◆ Activity: Reproduce the records in full. Alter nothing.
------ Record set ------
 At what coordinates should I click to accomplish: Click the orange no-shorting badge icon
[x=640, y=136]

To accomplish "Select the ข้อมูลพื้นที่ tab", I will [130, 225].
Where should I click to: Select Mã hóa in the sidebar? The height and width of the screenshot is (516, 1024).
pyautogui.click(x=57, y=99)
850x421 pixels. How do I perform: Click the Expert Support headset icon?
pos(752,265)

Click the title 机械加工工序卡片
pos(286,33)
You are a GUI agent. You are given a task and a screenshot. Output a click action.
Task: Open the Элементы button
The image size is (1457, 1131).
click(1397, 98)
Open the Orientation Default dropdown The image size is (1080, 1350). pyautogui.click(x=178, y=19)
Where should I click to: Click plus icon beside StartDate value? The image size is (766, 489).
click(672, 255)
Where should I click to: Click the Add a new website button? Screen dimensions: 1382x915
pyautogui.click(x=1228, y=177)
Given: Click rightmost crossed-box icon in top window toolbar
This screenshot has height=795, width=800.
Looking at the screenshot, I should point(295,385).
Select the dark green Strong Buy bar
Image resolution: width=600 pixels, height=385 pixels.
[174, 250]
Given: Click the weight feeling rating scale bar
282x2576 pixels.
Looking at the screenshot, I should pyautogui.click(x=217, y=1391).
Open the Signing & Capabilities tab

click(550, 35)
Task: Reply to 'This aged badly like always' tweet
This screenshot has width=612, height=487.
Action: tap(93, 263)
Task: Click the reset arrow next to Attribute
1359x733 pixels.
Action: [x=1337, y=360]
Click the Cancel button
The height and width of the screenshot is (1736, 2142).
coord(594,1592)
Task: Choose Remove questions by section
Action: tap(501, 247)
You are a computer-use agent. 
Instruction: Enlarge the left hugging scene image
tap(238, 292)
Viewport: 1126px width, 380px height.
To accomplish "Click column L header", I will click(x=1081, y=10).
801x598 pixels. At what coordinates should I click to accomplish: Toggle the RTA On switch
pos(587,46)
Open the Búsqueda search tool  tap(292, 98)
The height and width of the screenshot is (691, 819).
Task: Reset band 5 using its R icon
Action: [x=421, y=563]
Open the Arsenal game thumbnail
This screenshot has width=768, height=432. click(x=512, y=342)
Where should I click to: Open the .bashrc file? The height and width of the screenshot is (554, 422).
------
◆ Answer section:
 At what coordinates should I click to accomplish: Click the orange no-shorting badge icon
[x=640, y=136]

To accomplish "Select the ข้อมูลพื้นที่ tab", I will [130, 225].
Where should I click to: Select Mã hóa in the sidebar? The height and width of the screenshot is (516, 1024).
pyautogui.click(x=57, y=99)
850x421 pixels. How do I perform: Click the Expert Support headset icon?
pos(752,265)

Click the title 机械加工工序卡片
pos(286,33)
You are a GUI agent. You are given a task and a screenshot. Output a click action.
Task: Open the Элементы button
The image size is (1457, 1131).
click(1397, 98)
Open the Orientation Default dropdown The image size is (1080, 1350). pyautogui.click(x=178, y=19)
Where should I click to: Click plus icon beside StartDate value? The image size is (766, 489).
click(672, 255)
Where should I click to: Click the Add a new website button? Screen dimensions: 1382x915
pyautogui.click(x=1228, y=177)
Given: Click rightmost crossed-box icon in top window toolbar
This screenshot has height=795, width=800.
Looking at the screenshot, I should point(295,385).
Select the dark green Strong Buy bar
Image resolution: width=600 pixels, height=385 pixels.
[174, 250]
Given: Click the weight feeling rating scale bar
282x2576 pixels.
Looking at the screenshot, I should pyautogui.click(x=217, y=1391).
Open the Signing & Capabilities tab

click(550, 35)
Task: Reply to 'This aged badly like always' tweet
This screenshot has width=612, height=487.
Action: tap(93, 263)
Task: Click the reset arrow next to Attribute
1359x733 pixels.
Action: [x=1337, y=360]
Click the Cancel button
The height and width of the screenshot is (1736, 2142).
coord(594,1592)
Task: Choose Remove questions by section
Action: tap(501, 247)
You are a computer-use agent. 
Instruction: Enlarge the left hugging scene image
tap(238, 292)
Viewport: 1126px width, 380px height.
To accomplish "Click column L header", I will click(x=1081, y=10).
801x598 pixels. At what coordinates should I click to accomplish: Toggle the RTA On switch
pos(587,46)
Open the Búsqueda search tool  tap(292, 98)
The height and width of the screenshot is (691, 819).
Task: Reset band 5 using its R icon
Action: [x=421, y=563]
Open the Arsenal game thumbnail
This screenshot has width=768, height=432. click(x=512, y=342)
Where should I click to: Open the .bashrc file? The height and width of the screenshot is (554, 422).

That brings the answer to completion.